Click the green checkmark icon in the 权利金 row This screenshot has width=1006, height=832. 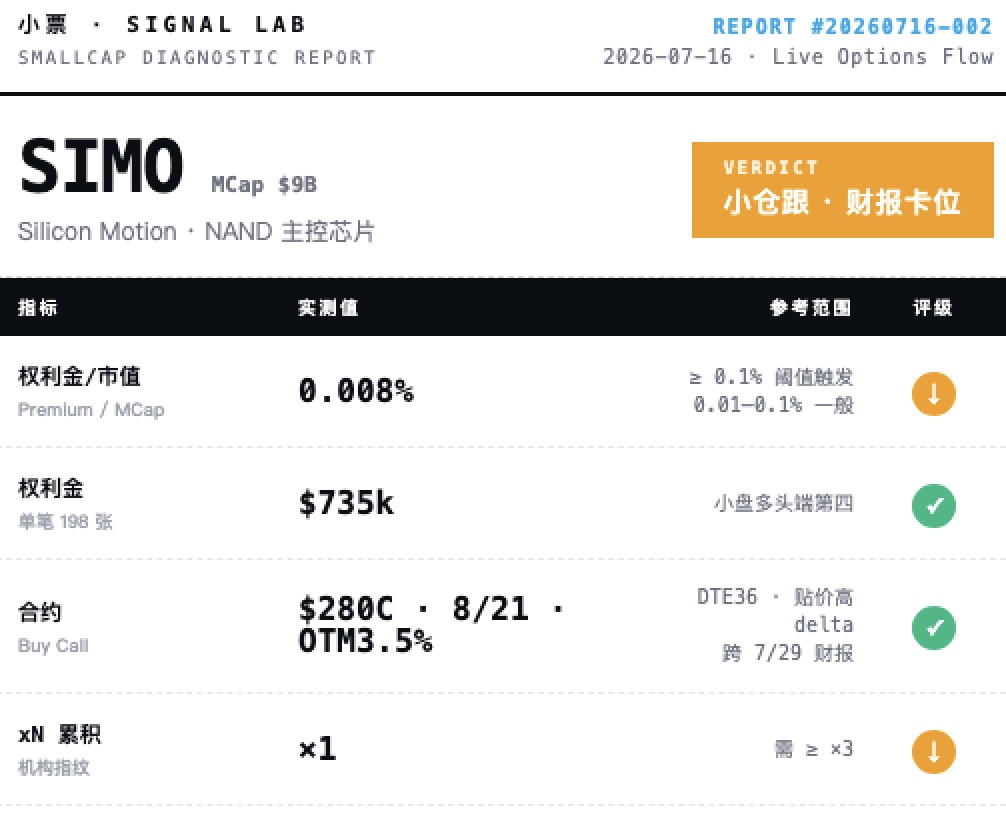934,505

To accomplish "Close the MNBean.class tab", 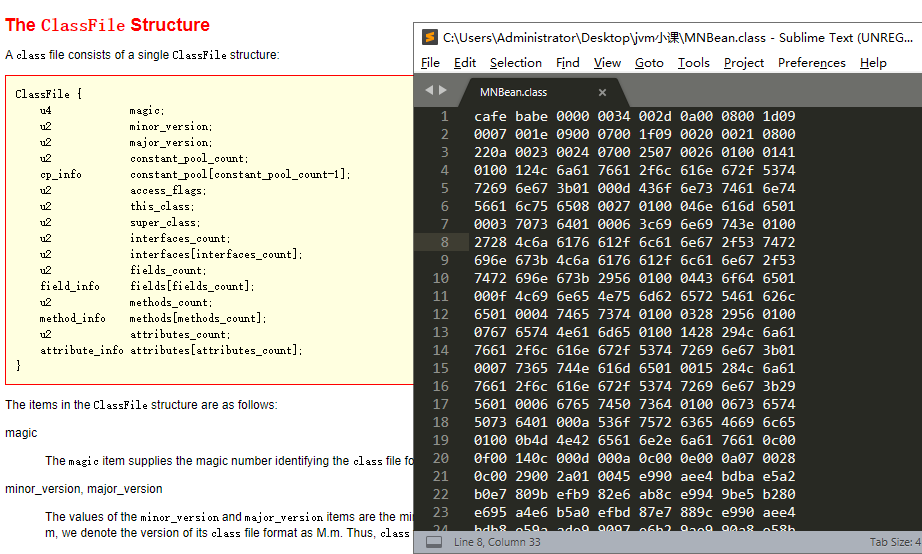I will tap(602, 92).
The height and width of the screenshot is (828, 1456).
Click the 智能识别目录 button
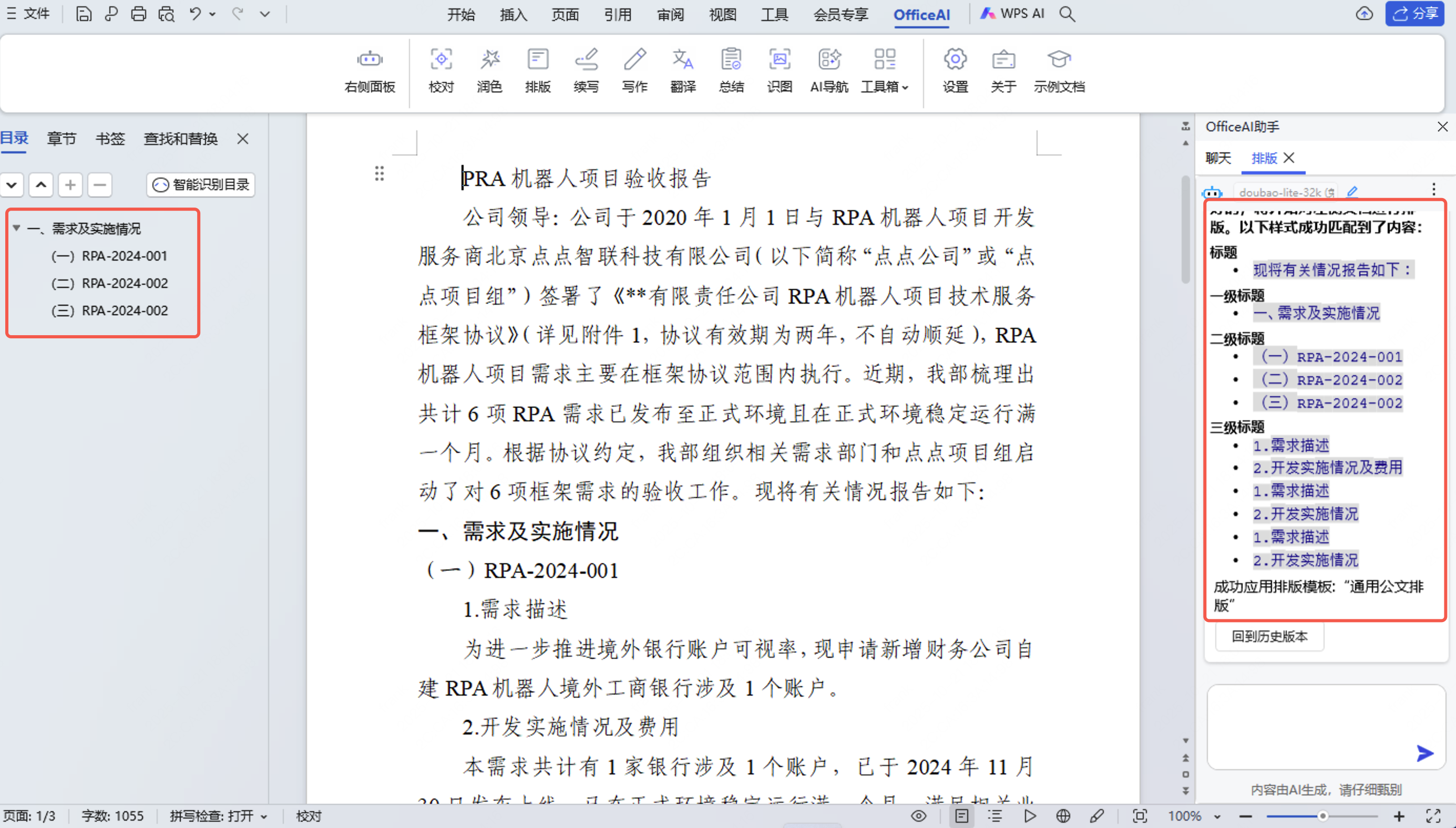[x=201, y=184]
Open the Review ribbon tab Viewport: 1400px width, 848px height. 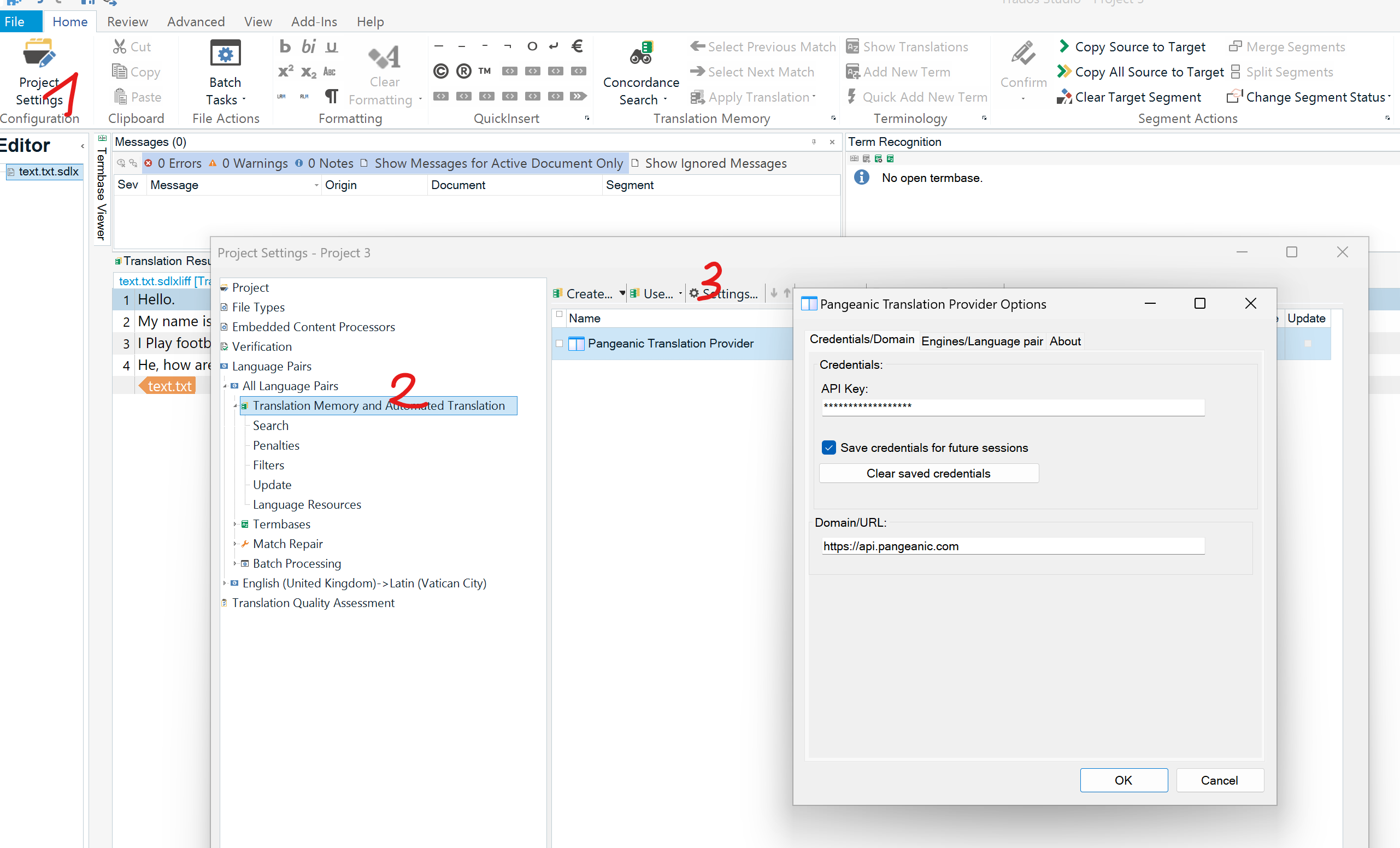point(127,22)
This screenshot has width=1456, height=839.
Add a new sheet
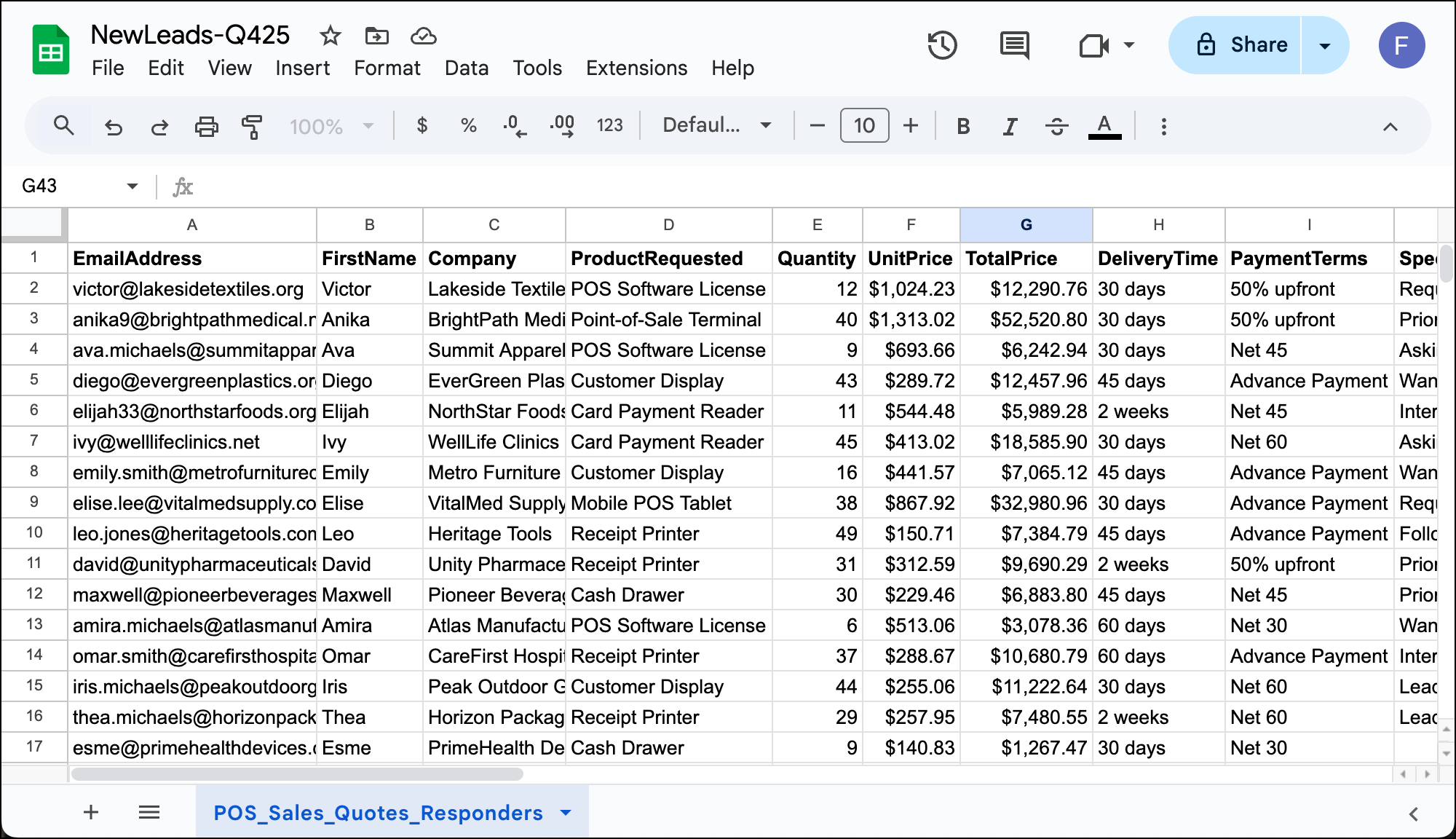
·····
Format the stretch of rows from the line containing "This screenshot has width=1456, height=839." through the end of the rows as a Markdown table with two columns, Row No. and Line Text, one row per line and blank lines skipped. Leave the pictures out of the table.

| Row No. | Line Text |
|---|---|
| 1 | This screenshot has width=1456, height=839. |
| 2 | Add a new sheet |